:: Text shown

All I can say is have a blessed and Happy New Year!

Friday, December 26, 2008

Christmas was W O N D E R F U L !!!

I have been reading a lot of blogs lately. They all are so eloquently written, spiritual and inspirational. I have no problem with that, and I do enjoy reading them. But lately, I've been feeling a little lonely here on my blog. I haven't been getting any comments. I guess my blog isn't that "spiritual or inspirational" for some bloggers.
Like I said in my very first post, this blog is for me. This is my journal, so I have something to look back on when my kids are older, to help me vent, and sometimes I really need to do that.
I'm not the best writer, (and my sister is probably agreeing with me as she reads this post) but I do enjoy it, for me! So, if I've been "boring" you all, and not posting "inspirational" topics, it's just not me....my Dad was the preacher, not me. I am more the "sarcastic funny one" all my friends and family know me as that. From time to time there will be a "little inspirational piece".....but more about my family and me. That's why my blog is called......"A day in the life of Liz"......not "Your daily inspiration from Liz".....Ha, that sure doesn't sound like me! Enough said, I sure hope you leave comments, I sure have missed them. Here's a little post about our Christmas here at the Somma's. enjoy!

Well, Christmas is over, what a wonderful time we had here in the Somma household! We all woke up early, Davey was up by 6am! Had to drag Becca out of bed, unusual for her, but she's a preteen now. We started opening our gifts, and what a delight it was watching our kids open them all, and expressing their happiness. Hubby loved his gifts as well. My hubby surprised me....and what a nice way of doing so. All the gifts were done, and just the stockings were left. Well, I went into the kitchen to get another cup of coffee and came back into the living room, and there it was for me. First I opened the stocking stuffer, and it was one of those memory cards for my camera. I said "what do I need this for?" Then Hubby said "here, open this one!" Wow, what a surprise, a new digital camera! I love it...and it's RED! My favorite color. Thank you Hubby. Don't forget my birthday is coming in February!
Becca got the Uggs she wanted, and much more..........
Davey got the Geo Trax Airport that he wanted...and much more..............
Hubby got Madden Football for the Wii, and a little more....

::::

> What to work on
**a.** In the Christmas blog post, what color is the digital camera Hubby gave as a gift?
**b.** Pick up the Christmas blog post after its final sentence and write what comes next.

:: Provided data

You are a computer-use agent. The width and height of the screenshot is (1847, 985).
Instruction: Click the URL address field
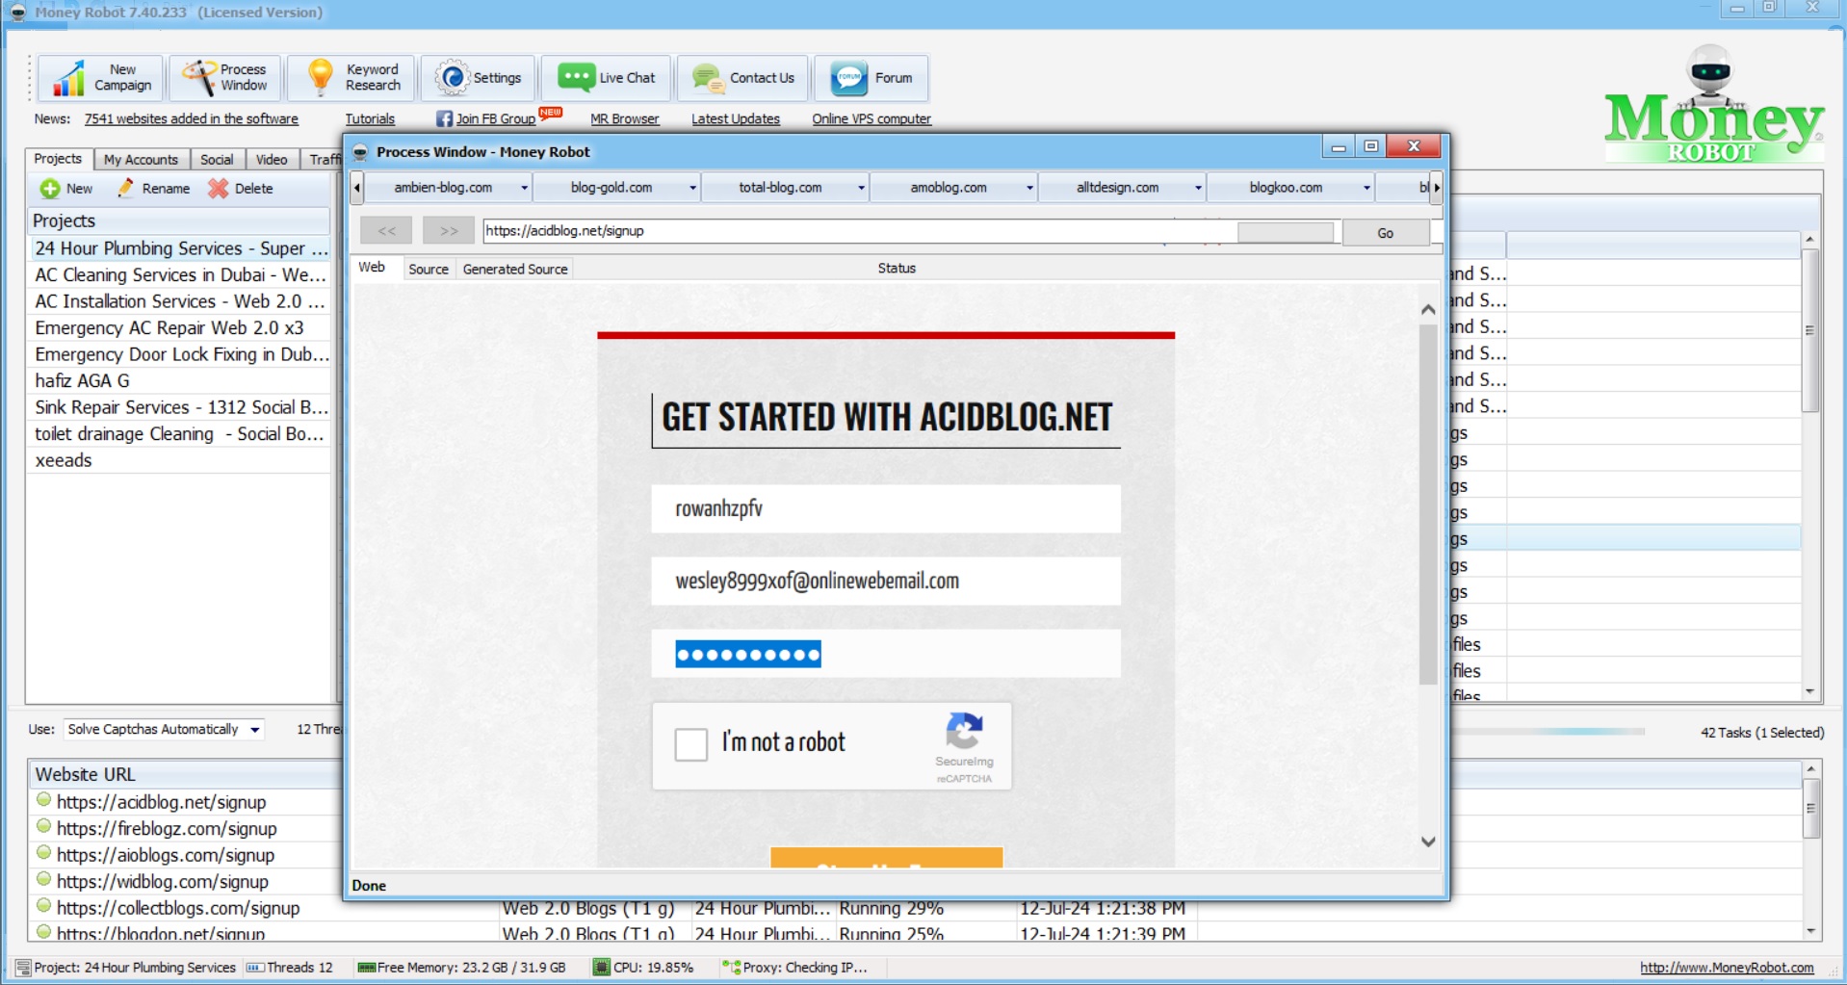pos(857,231)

::::

> Exercise results
**a.** Red

**b.**
Then we packed up and went to my brother's house for the day. On the way, we traveled to the cemetery to visit with Dad. It was cold, and his grave was covered with snow. We couldn't even make our way to his grave. So, I got back into the car, and Becca and my nephew Michael went to the grave. Dad's body is in that grave, not his spirit, that's another post...and hey, maybe I will even get "spiritual" on that one!

Anyway, we had a very nice time at my brother's house. All in all our Christmas was wonderful. I still have all the decorations up. I'm not one to take them down before New Years. Yes I know Christmas is over, wow how fast it came, and then over.

Pictures of us on Christmas Eve..............Enjoy!

Wednesday, December 24, 2008


Merry Christmas to all my friends out there in "blogworld". This year has been such a blessing connecting with you all......some old friends, and some new. I am so grateful for the opportunity to blog. It has really helped me get my feelings and words down. It's my daily/weekly journal.
We are all set for Christmas. I am so relieved to say. Christmas Eve is here. We have quiet plans tonight. I made a bunch of appetizers for my family, and we ate early. Then we'll get ready and head over to our church for our candlelight service. It's all so festive, and wonderful. And I'm looking forward to seeing our friends at church on Christmas Eve.
Then we'll come home, get little Davey to bed, and watch one of our favorite movies...."It's a Wonderful Life".......haven't seen it in a while, so I hope it will be like new to me....and Becca hasn't seen it yet, so she'll just LOVE it. My hubby will make me a cappuccino, so I'll stay awake, and we'll eat some homemade cookies that we made, and just relax!
Then when Becca goes to bed, Hubby and I will creep down into the garage and get all the presents, (a lot this year) and we'll put them all under the tree. It's all so exciting, and each year we keeping this tradition. Then we'll take pictures and go to bed ourselves. Usually on Christmas Eve I can't sleep...the excitement is in the air for me.
We'll wake up early, like 6:30, since I want to be up before Davey, and we'll probably start unwrapping the presents around 7am or so. I have special sticky buns to bake, and we'll have eggs to go with them, a nice big breakfast, since we probably won't eat until 2ish. My hubby bought me special coffee from Duncan Donuts, which I love, and we'll brew it, and drink it while we're unwrapping the gifts, another tradition we've kept over the years.
Then we'll have our breakfast, and start getting ready to travel to my brother's house....but first we're going to visit Dad at the cemetery. This will be the first year without Dad for Christmas. It will be another bitter-sweet holiday for us. Dad loved Christmas so much. I have many Christmas memories.......our parents always tried to make it so special for us. And I want to do the same for our children.
Again, Merry Christmas......may all your Christmas dreams come true....and let's all remember, it's fun to pretend about Santa and all that fun stuff. But let's not forget the true meaning of Christmas....our Saviour's birth. Thank you Lord Jesus for coming to earth as a baby, and then dying on the cross for me!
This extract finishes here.